Waveform centroid discrimination of pulsed Lidar by combining EMD and intensity weighted method under low SNR conditions

In this study, we report on a self-adaptive waveform centroid algorithm combing EMD and intensity-weighted (IW) method for the accurate Lidar ranging under low signal-to-noise ratio (SNR) conditions. Empirical mode decomposition (EMD), discrete cosine transformation (DCT) and inverse discrete cosine transformation (IDCT) are utilized to filter out the high-frequency interference in Lidar pulse signal. A time window is set to adaptive select the effective data.
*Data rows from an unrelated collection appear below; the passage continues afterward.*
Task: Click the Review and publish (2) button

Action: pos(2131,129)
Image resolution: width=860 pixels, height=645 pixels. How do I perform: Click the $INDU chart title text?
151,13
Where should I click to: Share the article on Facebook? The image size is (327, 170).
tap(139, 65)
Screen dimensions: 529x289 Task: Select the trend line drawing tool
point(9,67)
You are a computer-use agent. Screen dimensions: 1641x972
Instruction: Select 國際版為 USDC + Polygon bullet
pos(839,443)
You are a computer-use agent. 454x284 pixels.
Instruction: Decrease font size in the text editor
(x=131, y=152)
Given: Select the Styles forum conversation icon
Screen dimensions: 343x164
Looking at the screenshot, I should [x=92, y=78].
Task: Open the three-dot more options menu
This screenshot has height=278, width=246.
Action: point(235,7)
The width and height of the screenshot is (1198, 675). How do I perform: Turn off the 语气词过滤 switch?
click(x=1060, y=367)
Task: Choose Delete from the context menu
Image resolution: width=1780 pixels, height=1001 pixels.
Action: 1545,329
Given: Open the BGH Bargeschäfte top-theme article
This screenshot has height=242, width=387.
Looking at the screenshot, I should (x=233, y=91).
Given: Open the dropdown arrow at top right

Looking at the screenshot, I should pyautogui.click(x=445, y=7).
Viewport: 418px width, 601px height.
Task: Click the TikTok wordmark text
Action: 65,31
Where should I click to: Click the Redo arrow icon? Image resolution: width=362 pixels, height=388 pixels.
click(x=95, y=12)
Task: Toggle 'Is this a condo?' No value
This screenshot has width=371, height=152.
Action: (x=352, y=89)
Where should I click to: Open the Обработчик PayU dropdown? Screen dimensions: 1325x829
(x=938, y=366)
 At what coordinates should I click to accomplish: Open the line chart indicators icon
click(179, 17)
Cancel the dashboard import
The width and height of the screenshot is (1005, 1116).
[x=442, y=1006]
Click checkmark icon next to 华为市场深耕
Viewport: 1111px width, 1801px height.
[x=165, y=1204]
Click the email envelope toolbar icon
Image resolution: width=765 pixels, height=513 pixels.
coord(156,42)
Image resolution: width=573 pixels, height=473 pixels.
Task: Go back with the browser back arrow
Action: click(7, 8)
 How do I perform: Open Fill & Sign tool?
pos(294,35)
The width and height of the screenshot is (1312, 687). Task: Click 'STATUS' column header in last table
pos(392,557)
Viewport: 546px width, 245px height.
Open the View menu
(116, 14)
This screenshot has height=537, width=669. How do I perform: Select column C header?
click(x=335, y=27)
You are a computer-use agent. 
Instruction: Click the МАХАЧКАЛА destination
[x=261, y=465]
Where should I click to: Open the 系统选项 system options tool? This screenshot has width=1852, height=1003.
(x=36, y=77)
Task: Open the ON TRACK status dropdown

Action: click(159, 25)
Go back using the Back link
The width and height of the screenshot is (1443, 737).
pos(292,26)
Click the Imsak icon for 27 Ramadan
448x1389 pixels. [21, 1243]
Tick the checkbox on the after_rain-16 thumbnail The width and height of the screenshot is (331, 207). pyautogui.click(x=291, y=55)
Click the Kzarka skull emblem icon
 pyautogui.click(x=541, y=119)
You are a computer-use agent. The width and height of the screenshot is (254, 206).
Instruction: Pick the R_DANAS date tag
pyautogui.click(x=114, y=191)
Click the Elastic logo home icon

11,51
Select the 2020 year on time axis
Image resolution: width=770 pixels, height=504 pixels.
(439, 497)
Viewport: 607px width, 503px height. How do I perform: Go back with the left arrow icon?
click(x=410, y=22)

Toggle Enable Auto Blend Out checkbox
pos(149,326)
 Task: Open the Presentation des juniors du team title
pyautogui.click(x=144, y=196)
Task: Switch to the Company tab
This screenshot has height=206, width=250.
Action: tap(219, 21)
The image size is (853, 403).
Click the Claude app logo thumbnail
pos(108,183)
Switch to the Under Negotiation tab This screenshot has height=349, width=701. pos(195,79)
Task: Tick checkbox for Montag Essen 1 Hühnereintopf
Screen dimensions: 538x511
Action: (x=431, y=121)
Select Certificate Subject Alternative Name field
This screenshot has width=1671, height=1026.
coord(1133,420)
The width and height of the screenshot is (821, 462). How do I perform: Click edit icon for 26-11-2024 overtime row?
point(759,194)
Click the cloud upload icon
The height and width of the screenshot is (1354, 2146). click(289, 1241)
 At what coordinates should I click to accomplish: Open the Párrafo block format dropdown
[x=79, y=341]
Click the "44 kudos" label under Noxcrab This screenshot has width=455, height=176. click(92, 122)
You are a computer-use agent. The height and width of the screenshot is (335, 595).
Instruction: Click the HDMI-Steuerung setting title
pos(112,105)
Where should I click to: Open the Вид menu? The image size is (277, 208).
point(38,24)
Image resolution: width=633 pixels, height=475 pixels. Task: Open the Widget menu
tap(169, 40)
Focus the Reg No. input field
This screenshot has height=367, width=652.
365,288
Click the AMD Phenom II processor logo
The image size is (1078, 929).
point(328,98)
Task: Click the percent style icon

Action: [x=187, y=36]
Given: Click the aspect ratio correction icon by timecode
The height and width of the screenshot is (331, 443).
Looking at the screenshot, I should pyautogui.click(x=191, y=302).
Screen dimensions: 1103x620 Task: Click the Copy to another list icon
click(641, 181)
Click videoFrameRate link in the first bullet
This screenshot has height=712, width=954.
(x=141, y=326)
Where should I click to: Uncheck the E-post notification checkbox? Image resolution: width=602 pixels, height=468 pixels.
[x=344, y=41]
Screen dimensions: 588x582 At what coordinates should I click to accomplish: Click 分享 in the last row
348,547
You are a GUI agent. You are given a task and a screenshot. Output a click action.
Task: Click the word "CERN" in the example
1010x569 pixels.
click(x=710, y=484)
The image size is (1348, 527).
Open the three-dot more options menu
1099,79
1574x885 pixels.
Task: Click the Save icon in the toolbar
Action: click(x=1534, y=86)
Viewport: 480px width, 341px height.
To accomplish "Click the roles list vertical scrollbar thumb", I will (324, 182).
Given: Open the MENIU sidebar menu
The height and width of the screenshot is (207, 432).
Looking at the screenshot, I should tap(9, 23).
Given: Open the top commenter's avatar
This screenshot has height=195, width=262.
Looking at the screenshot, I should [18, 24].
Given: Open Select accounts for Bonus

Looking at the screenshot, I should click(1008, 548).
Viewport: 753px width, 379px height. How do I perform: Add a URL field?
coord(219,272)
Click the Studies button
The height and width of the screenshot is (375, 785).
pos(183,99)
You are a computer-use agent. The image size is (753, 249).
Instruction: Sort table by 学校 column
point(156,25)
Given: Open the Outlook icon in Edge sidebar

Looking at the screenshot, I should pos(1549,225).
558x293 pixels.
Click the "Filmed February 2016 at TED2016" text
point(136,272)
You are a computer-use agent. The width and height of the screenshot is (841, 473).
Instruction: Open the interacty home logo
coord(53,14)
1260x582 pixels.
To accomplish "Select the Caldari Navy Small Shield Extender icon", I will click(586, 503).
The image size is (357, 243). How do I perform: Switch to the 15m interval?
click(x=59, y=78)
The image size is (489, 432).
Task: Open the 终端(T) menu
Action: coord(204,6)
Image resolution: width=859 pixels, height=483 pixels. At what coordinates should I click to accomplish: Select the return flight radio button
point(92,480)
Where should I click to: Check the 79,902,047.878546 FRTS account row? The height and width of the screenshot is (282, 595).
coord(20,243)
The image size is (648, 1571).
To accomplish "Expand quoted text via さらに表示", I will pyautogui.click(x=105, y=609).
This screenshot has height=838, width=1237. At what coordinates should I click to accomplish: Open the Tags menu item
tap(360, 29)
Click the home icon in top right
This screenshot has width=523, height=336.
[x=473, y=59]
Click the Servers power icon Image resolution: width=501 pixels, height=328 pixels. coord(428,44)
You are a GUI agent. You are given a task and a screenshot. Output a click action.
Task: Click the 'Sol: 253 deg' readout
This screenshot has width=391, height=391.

The centroid points are calculated by the intensity-weighted (IW) waveform centroid algorithm with the selected data. The proposed algorithm is experimentally tested, achieving an average error of about 153 ps, 209 ps and 232 ps under the SNR of 5.1 dB, 2.7 dB and 1.8 dB, respectively, which exerts better precision compared to the wavelet soft thresholding with intensity-weighted (WL-IW) algorithm and EMD with peak selection (EMD-PK) algorithm. Furthermore, the proposed algorithm is fairly robust with remarkable detection success rates of above 96% under low SNR conditions. The proposed waveform centroid algorithm has the potential for pulsed Lidar's ranging tasks in harsh environment.